## What to work on
Word for word, print the entries that follow.

(Stored records)
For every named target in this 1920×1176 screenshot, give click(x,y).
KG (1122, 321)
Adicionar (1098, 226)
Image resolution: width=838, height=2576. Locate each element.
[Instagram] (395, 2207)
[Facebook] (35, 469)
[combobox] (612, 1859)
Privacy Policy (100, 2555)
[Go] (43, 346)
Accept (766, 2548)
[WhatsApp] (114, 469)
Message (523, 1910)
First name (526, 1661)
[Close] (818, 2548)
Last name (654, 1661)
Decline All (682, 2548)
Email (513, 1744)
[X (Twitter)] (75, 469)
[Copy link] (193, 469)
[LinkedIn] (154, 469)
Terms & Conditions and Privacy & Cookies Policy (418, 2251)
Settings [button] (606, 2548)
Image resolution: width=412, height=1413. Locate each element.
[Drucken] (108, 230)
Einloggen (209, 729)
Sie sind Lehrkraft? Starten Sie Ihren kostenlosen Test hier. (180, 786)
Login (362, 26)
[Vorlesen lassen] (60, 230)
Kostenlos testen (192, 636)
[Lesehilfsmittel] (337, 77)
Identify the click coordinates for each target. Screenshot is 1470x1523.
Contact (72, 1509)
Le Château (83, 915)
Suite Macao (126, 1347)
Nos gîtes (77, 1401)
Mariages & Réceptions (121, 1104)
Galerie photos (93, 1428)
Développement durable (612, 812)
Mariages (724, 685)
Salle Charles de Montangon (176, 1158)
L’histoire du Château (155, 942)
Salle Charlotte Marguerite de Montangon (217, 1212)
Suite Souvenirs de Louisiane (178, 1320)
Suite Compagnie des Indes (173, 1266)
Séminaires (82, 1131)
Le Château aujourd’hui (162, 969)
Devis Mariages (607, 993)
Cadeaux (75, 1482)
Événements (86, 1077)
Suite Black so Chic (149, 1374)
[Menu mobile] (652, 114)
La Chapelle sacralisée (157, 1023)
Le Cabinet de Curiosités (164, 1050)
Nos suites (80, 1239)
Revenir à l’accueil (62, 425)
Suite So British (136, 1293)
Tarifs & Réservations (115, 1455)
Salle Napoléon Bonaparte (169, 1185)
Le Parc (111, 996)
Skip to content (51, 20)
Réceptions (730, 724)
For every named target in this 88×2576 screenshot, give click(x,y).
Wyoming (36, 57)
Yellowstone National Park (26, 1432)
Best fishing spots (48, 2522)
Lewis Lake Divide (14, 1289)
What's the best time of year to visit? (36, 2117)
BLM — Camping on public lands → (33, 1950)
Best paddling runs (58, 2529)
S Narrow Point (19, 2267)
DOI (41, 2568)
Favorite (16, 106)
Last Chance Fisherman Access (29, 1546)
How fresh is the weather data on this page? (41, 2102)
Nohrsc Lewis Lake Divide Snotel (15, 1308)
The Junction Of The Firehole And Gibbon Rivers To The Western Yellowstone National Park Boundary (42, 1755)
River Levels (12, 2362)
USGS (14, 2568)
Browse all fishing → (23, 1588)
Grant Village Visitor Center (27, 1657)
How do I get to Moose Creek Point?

## Answer area
For every named target in this 1920×1176 screenshot, give click(x,y).
KG (1122, 321)
Adicionar (1098, 226)
Image resolution: width=838, height=2576. Locate each element.
[Instagram] (395, 2207)
[Facebook] (35, 469)
[combobox] (612, 1859)
Privacy Policy (100, 2555)
[Go] (43, 346)
Accept (766, 2548)
[WhatsApp] (114, 469)
Message (523, 1910)
First name (526, 1661)
[Close] (818, 2548)
Last name (654, 1661)
Decline All (682, 2548)
Email (513, 1744)
[X (Twitter)] (75, 469)
[Copy link] (193, 469)
[LinkedIn] (154, 469)
Terms & Conditions and Privacy & Cookies Policy (418, 2251)
Settings [button] (606, 2548)
Image resolution: width=412, height=1413. Locate each element.
[Drucken] (108, 230)
Einloggen (209, 729)
Sie sind Lehrkraft? Starten Sie Ihren kostenlosen Test hier. (180, 786)
Login (362, 26)
[Vorlesen lassen] (60, 230)
Kostenlos testen (192, 636)
[Lesehilfsmittel] (337, 77)
Identify the click coordinates for each target. Screenshot is 1470x1523.
Contact (72, 1509)
Le Château (83, 915)
Suite Macao (126, 1347)
Nos gîtes (77, 1401)
Mariages & Réceptions (121, 1104)
Galerie photos (93, 1428)
Développement durable (612, 812)
Mariages (724, 685)
Salle Charles de Montangon (176, 1158)
L’histoire du Château (155, 942)
Salle Charlotte Marguerite de Montangon (217, 1212)
Suite Souvenirs de Louisiane (178, 1320)
Suite Compagnie des Indes (173, 1266)
Séminaires (82, 1131)
Le Château aujourd’hui (162, 969)
Devis Mariages (607, 993)
Cadeaux (75, 1482)
Événements (86, 1077)
Suite Black so Chic (149, 1374)
[Menu mobile] (652, 114)
La Chapelle sacralisée (157, 1023)
Le Cabinet de Curiosités (164, 1050)
Nos suites (80, 1239)
Revenir à l’accueil (62, 425)
Suite So British (136, 1293)
Tarifs & Réservations (115, 1455)
Salle Napoléon Bonaparte (169, 1185)
Le Parc (111, 996)
Skip to content (51, 20)
Réceptions (730, 724)
For every named target in this 88×2576 screenshot, give click(x,y).
Wyoming (36, 57)
Yellowstone National Park (26, 1432)
Best fishing spots (48, 2522)
Lewis Lake Divide (14, 1289)
What's the best time of year to visit? (36, 2117)
BLM — Camping on public lands → (33, 1950)
Best paddling runs (58, 2529)
S Narrow Point (19, 2267)
DOI (41, 2568)
Favorite (16, 106)
Last Chance Fisherman Access (29, 1546)
How fresh is the weather data on this page? (41, 2102)
Nohrsc Lewis Lake Divide Snotel (15, 1308)
The Junction Of The Firehole And Gibbon Rivers To The Western Yellowstone National Park Boundary (42, 1755)
River Levels (12, 2362)
USGS (14, 2568)
Browse all fishing → (23, 1588)
Grant Village Visitor Center (27, 1657)
How do I get to Moose Creek Point?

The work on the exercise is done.